Applicant conceded that "flour" is a generic term as used in its proposed mark. The Board found this to be significant because the public is accustomed to seeing different types of flour identified by the name of the grain, fruit, etc., from which they are made: e.g., apple flour, corn flour. The Board agreed with Examining Attorney Yatsye I. Lee that the combination of "coffee" and "flour" yields "essentially the apt or common name for the genus of goods at issue." The aptness of the term is confirmed by applicant's use of "coffee flour" in its application to patent a process for making flour from coffee.
Aptness, however, is insufficient to establish genericness. While aptness makes it likely that consumers will understand the term as the generic name of the goods, the question was whether the public did so, or whether the public recognizes it as a trademark.

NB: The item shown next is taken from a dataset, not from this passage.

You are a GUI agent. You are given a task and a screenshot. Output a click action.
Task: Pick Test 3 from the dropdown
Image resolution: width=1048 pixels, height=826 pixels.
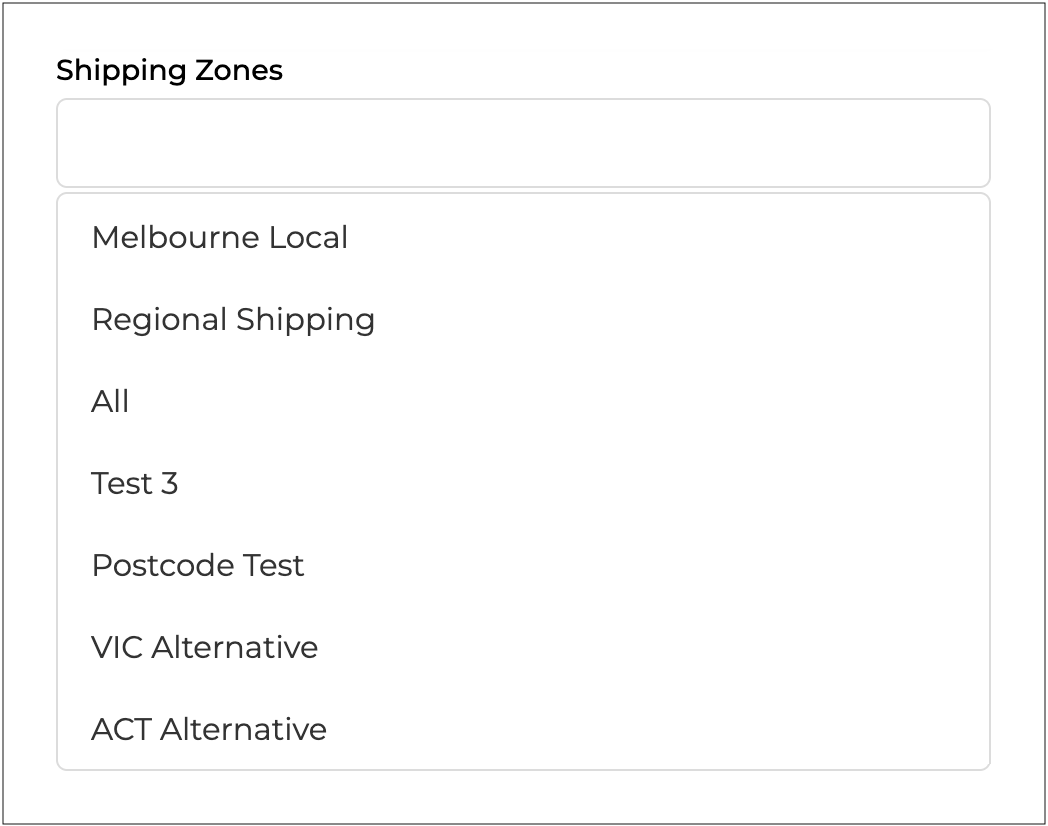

Applicant did not state what the generic term is for its product, nor has the public so used any other term. Applicant's label, promotional video, and website use of "coffee flour" in lower case lettering as a compound none, without an accompanying generic term consituted a "classic example of the usee of a putative mark as a generic term." In short, applicant's own use of the term provided "damaging evidence that its alleged mark is generic." Gould, 5 USPQ2d at 1112.
Applicant maintained that media articles using the term "coffee flour" are all "about applicant and/or Applicant's products," and it asserted that no third party uses "coffee flour" as a generic term. However, the relevant question is how the public perceives the proposed mark.
The Board distinguished the THUMBDRIVE case (In re Trek 2000 Int'l Ltd., 97 USPQ2d 1106 (TTAB 2010), where applicant used other terminology to identify the goods ("external storage device") and successfully policed the mark, and the record showed no use of the term by competitors after ten years in the marketplace. Here there was no mixed record regarding use of the term, and the absence of competitive was explained by the lack of any competitors.
Applicant acknowledged that consumers who see the term COFFEE FLOUR will likely recognize that applicant's product is "a coffee product ground up into a powder like flour." That, the Board found, is essentially a confirmation of genericness.
In sum, applicant failed to develop and promulgate a generic term other than "coffee flour," itself used the term generically, encouraged the public to use the term generically, and failed to take steps to correct media uses of the term in a generic manner.
[T]he record here shows that the relevant purchasing public understands "coffee flour" to refer specifically to flour made from the skin, pulp, and pectin of the coffee cherry portion of the coffee plant. Applicant itself has communicated this meaning of the term "coffee flour" to the public, and the articles in the record, from which we can infer the public’s understanding of the term, show that this message has been received and understood.
Therefore, finding that the USPTO established by clear evidence that "coffee flour" is generic for applicant's goods, the Board affirmed the refusal to register.